The embattled Chicago mayor makes no apologies for his unpopular decisions

Mayor Rahm Emanuel says he'll continue to make the difficult (and unpopular) choices needed to improve Chicago, declaring: "I didn't say change would be easy."

Besieged by an avalanche of bad press, Emanuel defends himself in an interview with Crain's Chicago Business, making no apologies for controversial decisions on pension reform and public school closings, among else, but also conceding that sometimes he needs to "pull back and listen."

Meanwhile, the city's two largest newspapers are forecasting doom for the reelection-seeking mayor. This past weekend, a Sun-Times headline blared "RAHM ON THE ROPES" as it touted the results of a poll revealing that just one out of five Chicago voters think Emanuel's doing a better job of running things than former Mayor Richard M. Daley. A Tribune editorial board member called him a "walking personality disorder." Chicago Teachers Union President Karen Lewis went one further, joking that even Bozo the Clown could defeat Emanuel at the ballot box.

"I was not nostalgic that this (job) was going to be a walk," he tells Crain's. "I didn't say change would be easy. I said the change would be worth the struggle ... There is slow but steady progress. But we've got to make sure we don't go back."

Responding to criticism of his my-way-or-the-highway attitude, Emanuel argues: "When it comes to being persistent, taking on the gun lobby as I've done or the tobacco companies, I make no bones. There are times not to be weak-kneed."

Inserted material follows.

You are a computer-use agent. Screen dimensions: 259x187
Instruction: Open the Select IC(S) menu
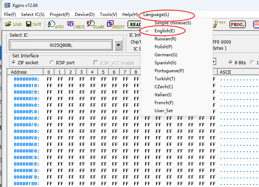pos(33,15)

He remains determined to get his $250 million property tax proposal signed into law as part of a strategy to prop up two underfunded city pensions. Waiting on Governor Pat Quinn's approval, Emanuel proclaims: "The pension reform we achieved for 61,000 city workers is as important for them (state government) as for the city's future."

Despite growing flak from progressives that he caters to the wealthy one percent rather than real Chicagoans, and that he prefers the lifestyle of the rich-and-famous to the nitty-gritty day-to-day of the Average Joe, Emanuel says he won't pull the plug on one trapping of wealth: expensive family vacations, such as his recent 10-day jaunt to Vietnam.

"I love this job, but not at the expense of my children and my relationship with them," he contends.

Emanuel's mayoral shelf life is at risk of being cut short, though, with increasingly louder calls for Cook County Board President Toni Preckwinkle to enter the race.

"My job is to do my job," he says. "I know what she said to me and I think she's a person of her word. But I'm going to keep my eye on the ball here."